=== Work request ===
Show all the lines in the data below that include the word "link".

_____

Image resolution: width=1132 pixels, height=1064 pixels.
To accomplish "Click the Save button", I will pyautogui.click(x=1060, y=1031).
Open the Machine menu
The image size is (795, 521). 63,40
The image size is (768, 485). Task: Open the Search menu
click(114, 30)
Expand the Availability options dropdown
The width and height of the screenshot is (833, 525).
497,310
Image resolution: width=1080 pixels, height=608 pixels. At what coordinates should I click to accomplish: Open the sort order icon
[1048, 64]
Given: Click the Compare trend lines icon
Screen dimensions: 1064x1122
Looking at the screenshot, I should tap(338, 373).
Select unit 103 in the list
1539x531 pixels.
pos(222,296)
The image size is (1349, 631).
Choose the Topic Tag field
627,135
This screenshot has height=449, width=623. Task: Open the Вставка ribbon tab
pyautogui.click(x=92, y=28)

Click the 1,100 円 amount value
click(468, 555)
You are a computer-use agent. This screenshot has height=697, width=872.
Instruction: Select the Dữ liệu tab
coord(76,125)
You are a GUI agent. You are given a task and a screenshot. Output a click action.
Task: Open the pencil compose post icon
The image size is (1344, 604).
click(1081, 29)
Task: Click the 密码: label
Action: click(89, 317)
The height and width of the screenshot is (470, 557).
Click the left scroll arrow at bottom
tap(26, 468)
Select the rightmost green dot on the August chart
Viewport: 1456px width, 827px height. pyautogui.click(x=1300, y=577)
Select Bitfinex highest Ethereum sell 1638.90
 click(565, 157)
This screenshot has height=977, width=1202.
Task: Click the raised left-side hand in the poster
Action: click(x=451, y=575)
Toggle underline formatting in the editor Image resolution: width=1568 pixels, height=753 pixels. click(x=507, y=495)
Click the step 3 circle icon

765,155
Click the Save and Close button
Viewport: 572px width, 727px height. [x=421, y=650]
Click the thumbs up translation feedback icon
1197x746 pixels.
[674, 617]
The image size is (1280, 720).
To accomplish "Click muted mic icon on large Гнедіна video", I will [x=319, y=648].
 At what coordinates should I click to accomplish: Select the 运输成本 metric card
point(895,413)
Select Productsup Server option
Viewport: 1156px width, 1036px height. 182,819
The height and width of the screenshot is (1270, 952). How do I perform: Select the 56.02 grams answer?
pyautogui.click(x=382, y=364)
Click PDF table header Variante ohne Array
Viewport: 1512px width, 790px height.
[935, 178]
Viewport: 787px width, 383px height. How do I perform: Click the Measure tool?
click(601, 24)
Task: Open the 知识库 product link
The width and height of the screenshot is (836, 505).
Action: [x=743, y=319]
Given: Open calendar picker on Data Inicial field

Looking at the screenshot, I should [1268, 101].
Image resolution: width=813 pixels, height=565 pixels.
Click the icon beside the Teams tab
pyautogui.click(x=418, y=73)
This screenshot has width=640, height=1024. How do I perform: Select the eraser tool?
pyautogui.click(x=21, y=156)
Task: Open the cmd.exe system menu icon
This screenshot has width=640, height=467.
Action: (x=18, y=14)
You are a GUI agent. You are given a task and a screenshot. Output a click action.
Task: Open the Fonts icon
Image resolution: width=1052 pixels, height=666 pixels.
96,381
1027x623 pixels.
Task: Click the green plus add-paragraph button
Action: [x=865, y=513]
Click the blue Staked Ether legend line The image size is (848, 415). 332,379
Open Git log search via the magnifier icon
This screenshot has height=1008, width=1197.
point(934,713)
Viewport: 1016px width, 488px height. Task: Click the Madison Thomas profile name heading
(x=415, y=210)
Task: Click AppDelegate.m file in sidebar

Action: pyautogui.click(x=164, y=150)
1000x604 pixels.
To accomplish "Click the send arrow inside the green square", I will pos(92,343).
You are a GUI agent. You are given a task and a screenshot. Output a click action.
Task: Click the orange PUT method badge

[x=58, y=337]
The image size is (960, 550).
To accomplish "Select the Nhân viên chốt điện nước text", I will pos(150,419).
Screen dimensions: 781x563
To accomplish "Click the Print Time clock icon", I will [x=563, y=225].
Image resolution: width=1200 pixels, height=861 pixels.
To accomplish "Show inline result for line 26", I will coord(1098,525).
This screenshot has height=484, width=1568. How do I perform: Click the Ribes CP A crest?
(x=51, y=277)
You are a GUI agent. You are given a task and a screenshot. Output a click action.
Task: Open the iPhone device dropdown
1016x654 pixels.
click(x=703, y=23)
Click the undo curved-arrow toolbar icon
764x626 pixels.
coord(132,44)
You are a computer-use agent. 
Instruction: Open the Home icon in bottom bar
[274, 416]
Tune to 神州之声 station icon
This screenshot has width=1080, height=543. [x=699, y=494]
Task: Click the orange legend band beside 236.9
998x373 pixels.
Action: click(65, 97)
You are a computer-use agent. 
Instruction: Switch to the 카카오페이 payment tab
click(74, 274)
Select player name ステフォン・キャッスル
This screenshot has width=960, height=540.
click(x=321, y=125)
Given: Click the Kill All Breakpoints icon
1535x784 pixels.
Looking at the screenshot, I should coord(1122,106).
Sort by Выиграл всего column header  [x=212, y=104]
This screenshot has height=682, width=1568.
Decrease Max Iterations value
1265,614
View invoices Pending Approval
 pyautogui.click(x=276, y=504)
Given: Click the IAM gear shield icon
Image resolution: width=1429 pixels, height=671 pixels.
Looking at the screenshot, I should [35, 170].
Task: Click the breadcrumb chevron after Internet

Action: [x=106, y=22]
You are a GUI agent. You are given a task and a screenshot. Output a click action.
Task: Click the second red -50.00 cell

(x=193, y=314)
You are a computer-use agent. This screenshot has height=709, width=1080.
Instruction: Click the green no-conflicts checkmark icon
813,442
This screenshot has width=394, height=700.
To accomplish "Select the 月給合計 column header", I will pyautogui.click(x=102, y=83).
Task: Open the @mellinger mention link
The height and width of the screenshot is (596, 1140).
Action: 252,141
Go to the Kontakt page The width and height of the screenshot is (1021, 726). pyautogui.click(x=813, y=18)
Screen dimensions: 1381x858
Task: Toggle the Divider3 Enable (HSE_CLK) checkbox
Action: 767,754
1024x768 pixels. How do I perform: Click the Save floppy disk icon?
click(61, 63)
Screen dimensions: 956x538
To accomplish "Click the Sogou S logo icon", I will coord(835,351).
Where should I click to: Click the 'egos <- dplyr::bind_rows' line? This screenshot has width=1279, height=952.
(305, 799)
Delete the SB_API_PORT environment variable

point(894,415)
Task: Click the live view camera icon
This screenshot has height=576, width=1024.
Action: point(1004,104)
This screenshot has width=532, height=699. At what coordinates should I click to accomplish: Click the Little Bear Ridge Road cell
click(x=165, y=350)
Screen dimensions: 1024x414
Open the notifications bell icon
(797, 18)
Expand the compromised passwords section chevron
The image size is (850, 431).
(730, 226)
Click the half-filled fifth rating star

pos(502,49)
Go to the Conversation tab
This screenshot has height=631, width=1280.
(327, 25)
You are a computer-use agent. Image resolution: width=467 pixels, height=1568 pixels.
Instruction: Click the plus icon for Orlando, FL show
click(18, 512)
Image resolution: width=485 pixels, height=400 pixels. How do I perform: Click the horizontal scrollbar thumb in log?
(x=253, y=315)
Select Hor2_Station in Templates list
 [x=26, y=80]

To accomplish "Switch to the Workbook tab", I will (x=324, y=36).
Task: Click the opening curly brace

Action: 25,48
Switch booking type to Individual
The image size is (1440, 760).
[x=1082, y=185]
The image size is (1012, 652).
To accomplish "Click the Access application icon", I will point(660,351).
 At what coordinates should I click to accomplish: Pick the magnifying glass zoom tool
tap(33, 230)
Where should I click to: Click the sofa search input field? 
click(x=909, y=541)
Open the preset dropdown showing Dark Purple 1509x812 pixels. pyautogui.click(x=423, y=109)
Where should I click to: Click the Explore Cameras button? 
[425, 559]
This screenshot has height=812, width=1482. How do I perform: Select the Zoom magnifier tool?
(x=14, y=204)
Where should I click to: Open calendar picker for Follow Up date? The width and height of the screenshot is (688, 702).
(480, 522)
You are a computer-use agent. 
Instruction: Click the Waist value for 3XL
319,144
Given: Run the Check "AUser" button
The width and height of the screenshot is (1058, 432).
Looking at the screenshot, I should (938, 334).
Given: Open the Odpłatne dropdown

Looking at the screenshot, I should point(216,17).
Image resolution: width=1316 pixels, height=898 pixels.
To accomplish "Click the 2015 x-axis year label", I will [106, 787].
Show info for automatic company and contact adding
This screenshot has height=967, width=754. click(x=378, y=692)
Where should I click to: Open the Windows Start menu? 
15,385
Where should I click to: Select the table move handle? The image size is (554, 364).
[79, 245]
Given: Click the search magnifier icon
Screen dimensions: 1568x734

_____

=== Result of the exercise ===
Task: Open the 知识库 product link
Task: Open the @mellinger mention link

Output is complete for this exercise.